Granular Write Permissions (optional)

By default, read_only: false unlocks all write tools. For finer control, set allow_categories to restrict write access to specific categories. Read tools (list, search, get) are always allowed — allow_categories only narrows the write surface.

Available categories:

Category	Tools	Risk
mail_drafts	create/update/delete draft	Safe — drafts only, no send
mail_triage	move, delete (soft), flag, categorize, mark read, copy, batch	Moderate — reversible except hard delete
mail_folders	create/rename/delete folder	Moderate
mail_send	send, reply, forward, send_draft, send_with_attachments	Dangerous — sends email on your behalf
calendar_write	create/update/delete event, RSVP	Moderate — creates calendar entries
contacts_write	create/update/delete contact	Moderate
todo_write	create/update/complete/delete task	Safe — your own task list
mailbox_settings	get/set timezone, get/set auto-reply (OOO)	Moderate — server-side mailbox state, visible to all senders

Example policies:

Draft-only assistant (agent can compose drafts, you review and send):

{ "read_only": false, "allow_categories": ["mail_drafts", "mail_triage", "todo_write"] }

Calendar-only (agent can manage your schedule, nothing else):

{ "read_only": false, "allow_categories": ["calendar_write"] }

Full write access (agent can do everything):

{ "read_only": false }

Read-only (safest default, no writes):

{ "read_only": true }

When allow_categories is set, any tool in a non-allowed category returns a permission-denied error (PermissionDeniedError) naming the blocked category.
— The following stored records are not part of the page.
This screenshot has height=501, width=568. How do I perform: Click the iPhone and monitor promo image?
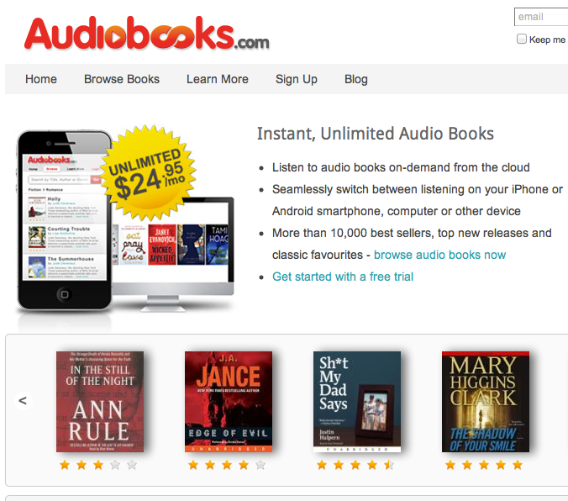point(125,221)
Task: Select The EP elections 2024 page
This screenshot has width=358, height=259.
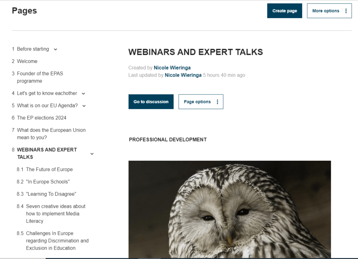Action: pyautogui.click(x=42, y=118)
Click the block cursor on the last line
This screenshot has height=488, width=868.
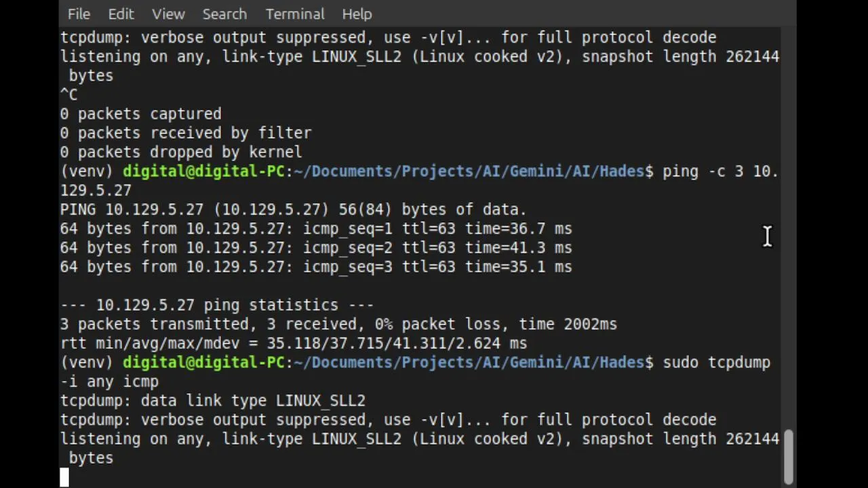pos(64,477)
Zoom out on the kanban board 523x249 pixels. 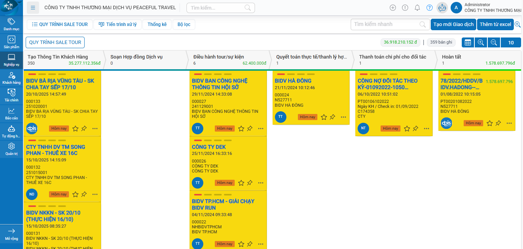tap(494, 42)
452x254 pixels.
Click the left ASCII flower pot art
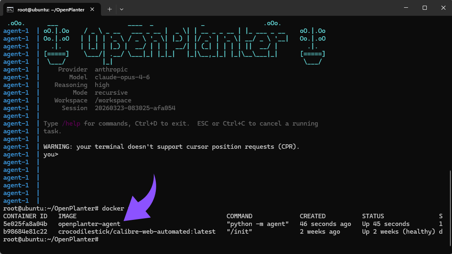click(56, 46)
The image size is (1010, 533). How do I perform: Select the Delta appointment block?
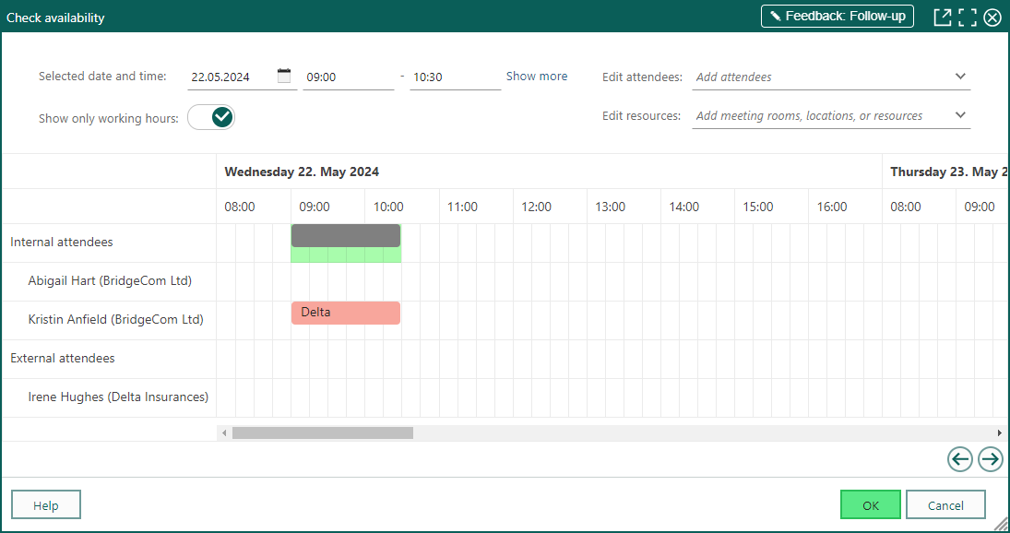(346, 313)
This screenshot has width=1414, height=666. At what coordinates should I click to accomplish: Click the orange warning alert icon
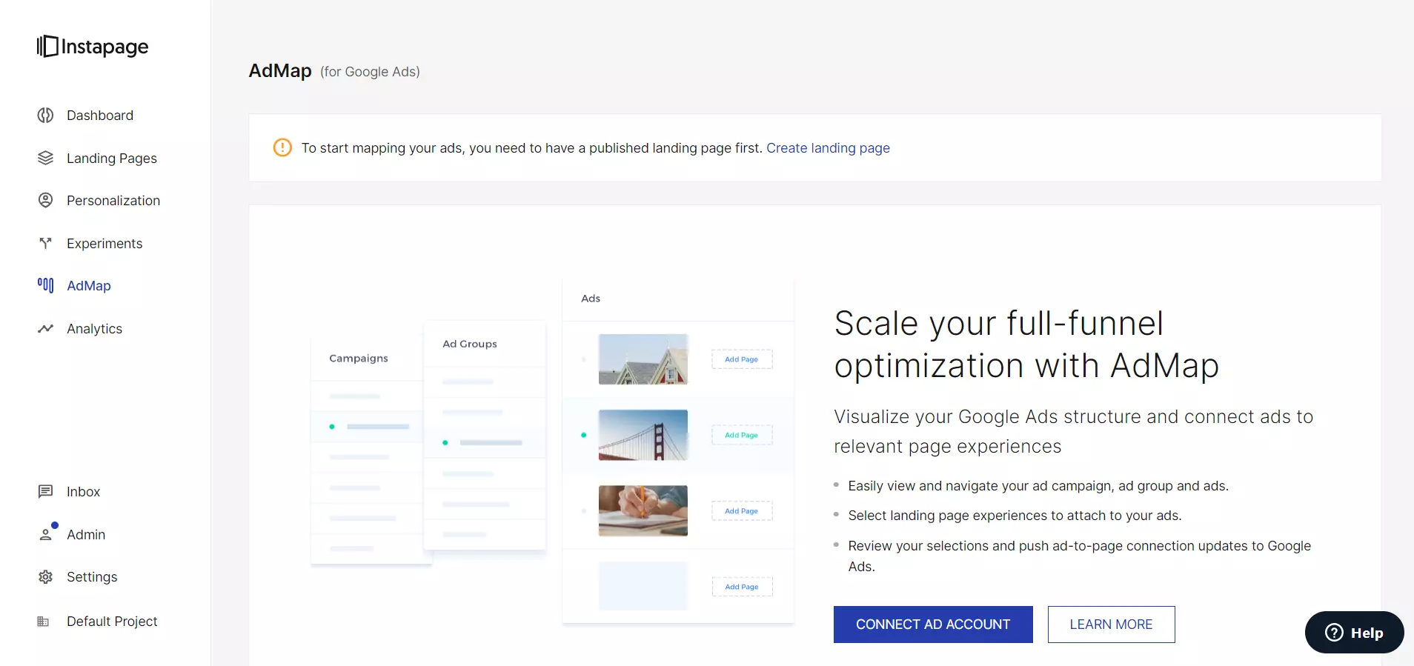[x=282, y=147]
When allow_categories is empty (or unset) and read_only is false, all write tools are permitted. read_only: true always takes precedence — if set, all writes are blocked regardless of allow_categories. Unknown category names are rejected at config load time with a validation error; only the eight names above are accepted.

---

Privacy and Security

• Zero telemetry. No analytics, no tracking, no usage data collected.
• Zero local caching. Every call goes directly to Microsoft Graph. No local email/calendar storage.
• Zero third-party calls. The server only talks to graph.microsoft.com and login.microsoftonline.com.
• Token storage. OAuth tokens are persisted via azure-identity's TokenCachePersistenceOptions. On macOS the OS Keychain is used; on Windows, DPAPI; on Linux with PyGObject/libsecret available, gnome-keyring. On Linux without libsecret (e.g. the isolated venv created by uv tool install), tokens fall back to a 0600 plaintext file at ~/.IdentityService/ and the MCP logs a one-time warning at startup. For encrypted storage on Linux, install python3-gi gnome-keyring libsecret-1-0 and re-create the venv with --system-site-packages.
• No logging of sensitive data. Message bodies, recipient addresses, and tokens are never logged.
• Config permissions. Config directory is 0700, config file is 0600. Symlinked configs are rejected.
• Input validation. All user inputs (email addresses, Graph IDs, OData filters, KQL queries, datetimes) are validated and sanitized before reaching the Graph API.

---

Development

# Install dev dependencies
uv sync --extra dev

# Run tests
uv run pytest

# Lint
uv run ruff check src/ tests/

# Format
uv run ruff format src/ tests/

# Run server locally (stdio)
uv run outlook-mcp

Requirements: Python 3.10+

---

Roadmap

• Inbox Rules -- list, create, delete rules
• Advanced mail -- raw MIME export, internet message headers
• Calendar -- cancel event (with attendee notification)
• Checklists -- checklist items on To Do tasks
• Enterprise (Entra ID) -- work/school account support

---

License

MIT. See LICENSE.